* begin Given passage *
34. The cases in A.R.Antulay v. Ramdas Sriniwas Nayak and Another, [(1984)2 Supreme Court Cases 500] and K.Chinnaswamy Reddy v. State of Andhra Pradesh and another, [AIR 1962 Supreme Court 1788] as rightly contended by Mr.R.Shanmugasundaram, learned senior counsel, respectively deal with the question of who could set the criminal law in motion and the power of the High Court in revision against the order of acquittal. While on this, it may not be out of place to notice the Bar Council of India Rules. Rule 9 in Section I – Duty to the Court in Chapter II – Standards of Professional Conduct and Etiquette in Part VI, Rules Governing Advocates:
"9.An advocate should not act or plead in any manner in which he is himself peculiarly interested.
I. He should not act in a bankruptcy petition when he himself is also a creditor of the bankrupt.
II. He should not accept a brief from a company of which he is Director". From a reading of the illustration, I am inclined to think that the words intended in Rule 9 would be "pecuniarily interested" and not "peculiarly interested". However, for the purposes of this case, the matter may be left there, since there can be no doubt that the conduct of the petitioners is one of fomenting litigation and of stepping into the shoes of the litigants thereby blurring the distinction between counsel and client.
* end Given passage *
* begin Provided records *
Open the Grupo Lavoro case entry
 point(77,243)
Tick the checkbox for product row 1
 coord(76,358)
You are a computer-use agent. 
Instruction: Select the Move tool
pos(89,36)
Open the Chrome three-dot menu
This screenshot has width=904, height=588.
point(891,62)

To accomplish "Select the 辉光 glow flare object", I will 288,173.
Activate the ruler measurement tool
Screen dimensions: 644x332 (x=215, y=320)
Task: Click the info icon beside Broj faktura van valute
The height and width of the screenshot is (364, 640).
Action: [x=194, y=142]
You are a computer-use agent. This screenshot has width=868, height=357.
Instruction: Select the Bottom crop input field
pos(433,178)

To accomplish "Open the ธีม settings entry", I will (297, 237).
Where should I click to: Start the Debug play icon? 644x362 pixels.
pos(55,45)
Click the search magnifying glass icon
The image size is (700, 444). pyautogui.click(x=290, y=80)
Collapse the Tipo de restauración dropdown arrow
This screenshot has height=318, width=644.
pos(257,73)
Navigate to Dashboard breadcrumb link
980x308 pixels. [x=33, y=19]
* end Provided records *
Exercise tasks —
• 1. Duplicate the part of the passage that opens with the words containing "34. The cases" and closes with "himself peculiarly interested.".
• 2. Write out the records from their start through the line containing "point(891,62)", renaming "checkbox" as "check box" and keeping everything else the same. Give only those lines.

Answers for the exercise —
• 1.
34. The cases in A.R.Antulay v. Ramdas Sriniwas Nayak and Another, [(1984)2 Supreme Court Cases 500] and K.Chinnaswamy Reddy v. State of Andhra Pradesh and another, [AIR 1962 Supreme Court 1788] as rightly contended by Mr.R.Shanmugasundaram, learned senior counsel, respectively deal with the question of who could set the criminal law in motion and the power of the High Court in revision against the order of acquittal. While on this, it may not be out of place to notice the Bar Council of India Rules. Rule 9 in Section I – Duty to the Court in Chapter II – Standards of Professional Conduct and Etiquette in Part VI, Rules Governing Advocates:
"9.An advocate should not act or plead in any manner in which he is himself peculiarly interested.

• 2.
Open the Grupo Lavoro case entry
 point(77,243)
Tick the check box for product row 1
 coord(76,358)
You are a computer-use agent. 
Instruction: Select the Move tool
pos(89,36)
Open the Chrome three-dot menu
This screenshot has width=904, height=588.
point(891,62)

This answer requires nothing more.